Troll Stephenie Meyer had made a great deal of fuss about how rainbow drinkers were analogous to diamond; it was only pretending that this was actually true that drove Kanaya's determination to continue functioning in such a high lexical register. "I must admit I don't understand how - you're inclined towards etching names into stone instead of scrawling them into sand like virtually all other members of your species. Perhaps lightning strikes on a beach somewhere - and I am willing to accept that as an accident of nature instead of a spell somebody cast, I'm not aboat to start the argument about science versus magic again--" Haruka had been so very deliberate about her description of her gift to not use a single word that could be construed as supernatural in any way. If she was actually some kind of psionic, and this was the sort of treatment they received... all would be explained. The mystery had a doubled quality, when viewed this close up, where the difficult rising and falling of the lungs' work could be observed.
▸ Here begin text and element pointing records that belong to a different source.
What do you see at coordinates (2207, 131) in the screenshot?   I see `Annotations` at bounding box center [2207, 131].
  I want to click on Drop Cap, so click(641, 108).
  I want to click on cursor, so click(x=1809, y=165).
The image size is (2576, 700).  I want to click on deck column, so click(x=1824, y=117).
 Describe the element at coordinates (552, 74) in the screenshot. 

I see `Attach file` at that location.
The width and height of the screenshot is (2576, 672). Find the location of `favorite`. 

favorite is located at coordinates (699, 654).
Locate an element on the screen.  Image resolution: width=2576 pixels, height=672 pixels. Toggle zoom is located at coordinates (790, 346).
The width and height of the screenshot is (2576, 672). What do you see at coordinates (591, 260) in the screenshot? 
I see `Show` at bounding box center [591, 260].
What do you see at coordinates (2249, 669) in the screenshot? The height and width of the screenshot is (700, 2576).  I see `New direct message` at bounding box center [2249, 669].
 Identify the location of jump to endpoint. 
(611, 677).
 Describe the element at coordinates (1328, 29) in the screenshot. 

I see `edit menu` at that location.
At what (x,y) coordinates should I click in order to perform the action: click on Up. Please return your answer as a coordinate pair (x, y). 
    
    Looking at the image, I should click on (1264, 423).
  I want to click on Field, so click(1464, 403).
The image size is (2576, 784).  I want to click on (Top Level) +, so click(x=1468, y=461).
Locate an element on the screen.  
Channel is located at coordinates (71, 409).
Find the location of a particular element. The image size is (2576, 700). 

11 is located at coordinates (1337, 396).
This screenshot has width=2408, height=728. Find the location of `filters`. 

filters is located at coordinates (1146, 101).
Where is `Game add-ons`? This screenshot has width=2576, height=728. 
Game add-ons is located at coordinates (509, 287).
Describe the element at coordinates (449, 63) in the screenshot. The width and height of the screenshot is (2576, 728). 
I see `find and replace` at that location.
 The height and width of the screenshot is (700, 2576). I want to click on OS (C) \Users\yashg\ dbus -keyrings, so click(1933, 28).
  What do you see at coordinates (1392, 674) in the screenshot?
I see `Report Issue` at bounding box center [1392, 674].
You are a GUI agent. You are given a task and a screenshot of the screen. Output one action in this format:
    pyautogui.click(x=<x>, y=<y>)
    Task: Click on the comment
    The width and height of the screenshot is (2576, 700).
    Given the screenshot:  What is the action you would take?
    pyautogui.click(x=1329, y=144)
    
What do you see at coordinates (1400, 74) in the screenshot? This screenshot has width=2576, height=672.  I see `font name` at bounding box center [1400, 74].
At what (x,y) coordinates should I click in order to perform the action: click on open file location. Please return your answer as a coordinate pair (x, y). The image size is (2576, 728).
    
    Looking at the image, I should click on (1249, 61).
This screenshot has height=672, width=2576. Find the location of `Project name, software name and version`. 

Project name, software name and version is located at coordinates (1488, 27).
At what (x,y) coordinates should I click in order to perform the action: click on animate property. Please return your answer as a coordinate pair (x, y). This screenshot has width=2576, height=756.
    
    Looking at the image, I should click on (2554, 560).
"Anyway, you're scientifically-minded, you know what happens when so much silicon is exposed to great heat, it turns into glass - and maybe for metaphorical purposes a perfect mirror with no earthly peer, and when an unsuspecting innocent is taken with her own reflection and brings a tool into contact with the seemingly smooth surface, it shatters into pieces with sharp edges that can cut the skin and draw blood..."
The metaphor had gotten away from her. In the moment she lost the ability to control the path her ocular globes took in their natural motion, and they meandered across the tantalizing gap, her pale neck, that heart, so weak, had she been told about that trait out loud or read it on the bright screen she had eschewed in her last resort method to bring her closer?
Haruka and her demands weren't all that hard to understand on a surface level. Rational people rarely were. The only questions revolved around why they were so rare, and perhaps the other little flaws with the surface - take the illogical fear of being adopted, which was unlike every other new Transport Ms. Takahashi's first concern... she'd certainly had friends in Tokyo before New York, hadn't she? And in her morbid curiosity Kanaya did have a fairly firm chronological guess - that the last time she'd been on the same soil as those peers she set eyes in the plural on them. Someone who saw her as nothing but (magnetic, maddening) monocular might be welcome in their own way as refreshingly accurate and someone with the formerly fond fully viewed wigglerhood memories would have to be evaded with text messages, while only the presumably rare human being who had actually seen her transformation from one to the other would be worth giving the time of day. And Kanaya could not possibly be one of those people, no matter how hard she tried.
"I do think I know what you've told me."